** start SOURCE DATA **

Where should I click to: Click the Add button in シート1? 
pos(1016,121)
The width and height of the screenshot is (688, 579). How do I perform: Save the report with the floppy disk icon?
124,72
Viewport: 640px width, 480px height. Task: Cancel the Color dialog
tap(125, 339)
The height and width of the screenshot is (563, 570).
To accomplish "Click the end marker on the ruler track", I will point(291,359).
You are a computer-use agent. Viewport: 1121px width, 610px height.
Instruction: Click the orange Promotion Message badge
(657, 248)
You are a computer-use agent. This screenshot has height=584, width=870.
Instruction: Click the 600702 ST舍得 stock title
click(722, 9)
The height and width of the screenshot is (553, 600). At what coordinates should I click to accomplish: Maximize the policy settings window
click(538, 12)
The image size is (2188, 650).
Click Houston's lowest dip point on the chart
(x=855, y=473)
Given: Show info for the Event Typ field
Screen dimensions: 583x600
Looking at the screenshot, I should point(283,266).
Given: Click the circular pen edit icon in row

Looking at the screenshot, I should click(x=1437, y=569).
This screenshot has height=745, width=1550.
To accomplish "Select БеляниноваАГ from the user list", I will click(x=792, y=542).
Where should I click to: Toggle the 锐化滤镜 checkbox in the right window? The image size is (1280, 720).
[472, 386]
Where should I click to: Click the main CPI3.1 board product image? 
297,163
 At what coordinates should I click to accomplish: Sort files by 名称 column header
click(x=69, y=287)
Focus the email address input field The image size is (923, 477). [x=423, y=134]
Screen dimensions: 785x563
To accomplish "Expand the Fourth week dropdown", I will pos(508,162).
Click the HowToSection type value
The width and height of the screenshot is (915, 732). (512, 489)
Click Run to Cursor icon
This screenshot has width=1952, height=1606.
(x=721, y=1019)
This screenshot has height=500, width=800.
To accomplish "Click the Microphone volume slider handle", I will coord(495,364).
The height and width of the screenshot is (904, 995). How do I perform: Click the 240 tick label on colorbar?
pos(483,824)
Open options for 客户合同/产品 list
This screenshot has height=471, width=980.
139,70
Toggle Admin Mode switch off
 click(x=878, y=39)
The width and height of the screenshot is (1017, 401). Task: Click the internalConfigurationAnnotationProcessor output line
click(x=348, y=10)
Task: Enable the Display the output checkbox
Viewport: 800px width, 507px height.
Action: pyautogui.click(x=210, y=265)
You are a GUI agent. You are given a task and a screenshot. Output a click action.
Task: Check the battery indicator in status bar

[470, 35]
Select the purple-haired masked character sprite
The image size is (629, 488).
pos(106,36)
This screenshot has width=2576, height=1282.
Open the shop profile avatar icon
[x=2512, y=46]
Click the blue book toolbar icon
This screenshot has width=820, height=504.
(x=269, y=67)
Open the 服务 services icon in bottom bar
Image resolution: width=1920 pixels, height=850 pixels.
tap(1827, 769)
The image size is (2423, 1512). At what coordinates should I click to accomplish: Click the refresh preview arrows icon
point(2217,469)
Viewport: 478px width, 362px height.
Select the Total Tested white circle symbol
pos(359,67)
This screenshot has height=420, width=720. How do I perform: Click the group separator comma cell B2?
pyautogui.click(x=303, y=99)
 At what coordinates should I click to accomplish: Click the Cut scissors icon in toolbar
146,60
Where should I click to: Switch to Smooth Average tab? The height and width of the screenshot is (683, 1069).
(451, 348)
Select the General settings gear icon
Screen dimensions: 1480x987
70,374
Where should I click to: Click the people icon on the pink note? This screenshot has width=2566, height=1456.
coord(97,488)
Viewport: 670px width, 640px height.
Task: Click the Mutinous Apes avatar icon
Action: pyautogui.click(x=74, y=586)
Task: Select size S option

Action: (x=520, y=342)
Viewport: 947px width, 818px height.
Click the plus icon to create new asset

** end SOURCE DATA **

GIVEN REQUEST: Count the lines of the rows that contain the string "perform", treating case as significant. Give only the number.

WRITTEN SOLUTION: 3